§ **PROBLEM DESCRIPTION**: Using the records that appear below, write out exactly the lines from the one with "Sterling Silver Sparkle-Cut" through the one with "Gemstone Rings (28, 2402)", keeping both end lines.

§ **DATA IN THIS EXERCISE**:
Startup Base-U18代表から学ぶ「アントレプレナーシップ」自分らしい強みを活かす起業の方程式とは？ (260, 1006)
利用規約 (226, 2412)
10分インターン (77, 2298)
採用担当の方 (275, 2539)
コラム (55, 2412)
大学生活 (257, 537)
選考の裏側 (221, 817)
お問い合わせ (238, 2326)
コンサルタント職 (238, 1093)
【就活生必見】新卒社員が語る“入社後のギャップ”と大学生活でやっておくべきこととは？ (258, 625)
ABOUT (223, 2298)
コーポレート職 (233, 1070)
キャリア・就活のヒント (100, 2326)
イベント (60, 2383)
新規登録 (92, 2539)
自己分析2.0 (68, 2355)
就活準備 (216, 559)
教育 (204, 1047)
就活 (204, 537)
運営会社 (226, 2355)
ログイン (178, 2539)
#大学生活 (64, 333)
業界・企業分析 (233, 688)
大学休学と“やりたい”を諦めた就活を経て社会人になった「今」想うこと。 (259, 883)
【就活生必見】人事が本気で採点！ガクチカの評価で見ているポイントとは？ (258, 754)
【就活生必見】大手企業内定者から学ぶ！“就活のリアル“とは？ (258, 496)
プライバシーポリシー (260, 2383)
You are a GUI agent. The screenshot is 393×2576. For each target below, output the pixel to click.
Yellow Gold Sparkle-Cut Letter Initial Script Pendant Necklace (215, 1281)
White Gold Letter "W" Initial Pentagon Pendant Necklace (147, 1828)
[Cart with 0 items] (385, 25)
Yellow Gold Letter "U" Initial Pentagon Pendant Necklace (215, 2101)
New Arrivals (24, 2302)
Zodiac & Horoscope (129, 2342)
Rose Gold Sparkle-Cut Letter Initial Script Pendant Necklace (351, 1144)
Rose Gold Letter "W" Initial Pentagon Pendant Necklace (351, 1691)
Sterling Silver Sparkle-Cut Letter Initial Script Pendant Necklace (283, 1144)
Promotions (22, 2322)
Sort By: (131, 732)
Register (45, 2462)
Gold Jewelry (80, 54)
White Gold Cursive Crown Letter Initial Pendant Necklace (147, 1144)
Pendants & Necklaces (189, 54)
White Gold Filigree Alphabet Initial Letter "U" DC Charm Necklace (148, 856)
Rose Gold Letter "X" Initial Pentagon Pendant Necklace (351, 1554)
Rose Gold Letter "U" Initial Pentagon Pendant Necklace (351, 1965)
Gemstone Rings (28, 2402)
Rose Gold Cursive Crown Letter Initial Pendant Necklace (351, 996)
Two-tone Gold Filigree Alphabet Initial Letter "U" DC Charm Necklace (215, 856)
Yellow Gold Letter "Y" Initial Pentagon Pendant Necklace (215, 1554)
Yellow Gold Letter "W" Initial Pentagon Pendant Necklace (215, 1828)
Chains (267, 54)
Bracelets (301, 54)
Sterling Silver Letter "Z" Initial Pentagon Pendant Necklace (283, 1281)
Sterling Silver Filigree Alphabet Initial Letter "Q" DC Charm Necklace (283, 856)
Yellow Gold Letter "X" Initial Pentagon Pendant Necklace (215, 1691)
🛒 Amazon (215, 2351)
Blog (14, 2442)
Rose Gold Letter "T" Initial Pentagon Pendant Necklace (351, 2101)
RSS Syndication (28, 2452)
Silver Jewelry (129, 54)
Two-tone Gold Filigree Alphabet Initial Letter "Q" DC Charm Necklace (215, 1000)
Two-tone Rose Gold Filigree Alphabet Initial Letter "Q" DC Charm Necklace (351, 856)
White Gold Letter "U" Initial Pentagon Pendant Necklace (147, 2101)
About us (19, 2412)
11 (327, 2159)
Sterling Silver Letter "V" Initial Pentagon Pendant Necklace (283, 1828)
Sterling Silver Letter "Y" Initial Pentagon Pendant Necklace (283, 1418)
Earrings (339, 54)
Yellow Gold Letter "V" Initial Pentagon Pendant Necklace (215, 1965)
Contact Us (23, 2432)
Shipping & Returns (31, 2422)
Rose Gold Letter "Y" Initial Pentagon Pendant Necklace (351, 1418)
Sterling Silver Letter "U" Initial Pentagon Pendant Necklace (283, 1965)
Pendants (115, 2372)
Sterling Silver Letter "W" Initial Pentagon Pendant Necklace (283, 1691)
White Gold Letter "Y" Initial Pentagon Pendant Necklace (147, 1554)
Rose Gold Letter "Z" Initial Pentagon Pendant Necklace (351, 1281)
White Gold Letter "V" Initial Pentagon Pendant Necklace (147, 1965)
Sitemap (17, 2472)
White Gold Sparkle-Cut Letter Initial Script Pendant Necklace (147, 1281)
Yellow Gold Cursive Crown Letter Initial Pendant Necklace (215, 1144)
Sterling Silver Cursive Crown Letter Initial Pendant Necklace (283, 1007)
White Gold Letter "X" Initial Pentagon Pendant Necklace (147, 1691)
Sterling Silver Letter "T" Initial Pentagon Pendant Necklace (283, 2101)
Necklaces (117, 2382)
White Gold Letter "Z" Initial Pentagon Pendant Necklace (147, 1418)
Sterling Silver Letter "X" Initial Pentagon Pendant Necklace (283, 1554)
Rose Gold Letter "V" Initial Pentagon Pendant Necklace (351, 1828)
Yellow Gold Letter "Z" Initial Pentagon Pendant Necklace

§ **TASK RESPONSE**:
Sterling Silver Sparkle-Cut Letter Initial Script Pendant Necklace (283, 1144)
Promotions (22, 2322)
Sort By: (131, 732)
Register (45, 2462)
Gold Jewelry (80, 54)
White Gold Cursive Crown Letter Initial Pendant Necklace (147, 1144)
Pendants & Necklaces (189, 54)
White Gold Filigree Alphabet Initial Letter "U" DC Charm Necklace (148, 856)
Rose Gold Letter "X" Initial Pentagon Pendant Necklace (351, 1554)
Rose Gold Letter "U" Initial Pentagon Pendant Necklace (351, 1965)
Gemstone Rings (28, 2402)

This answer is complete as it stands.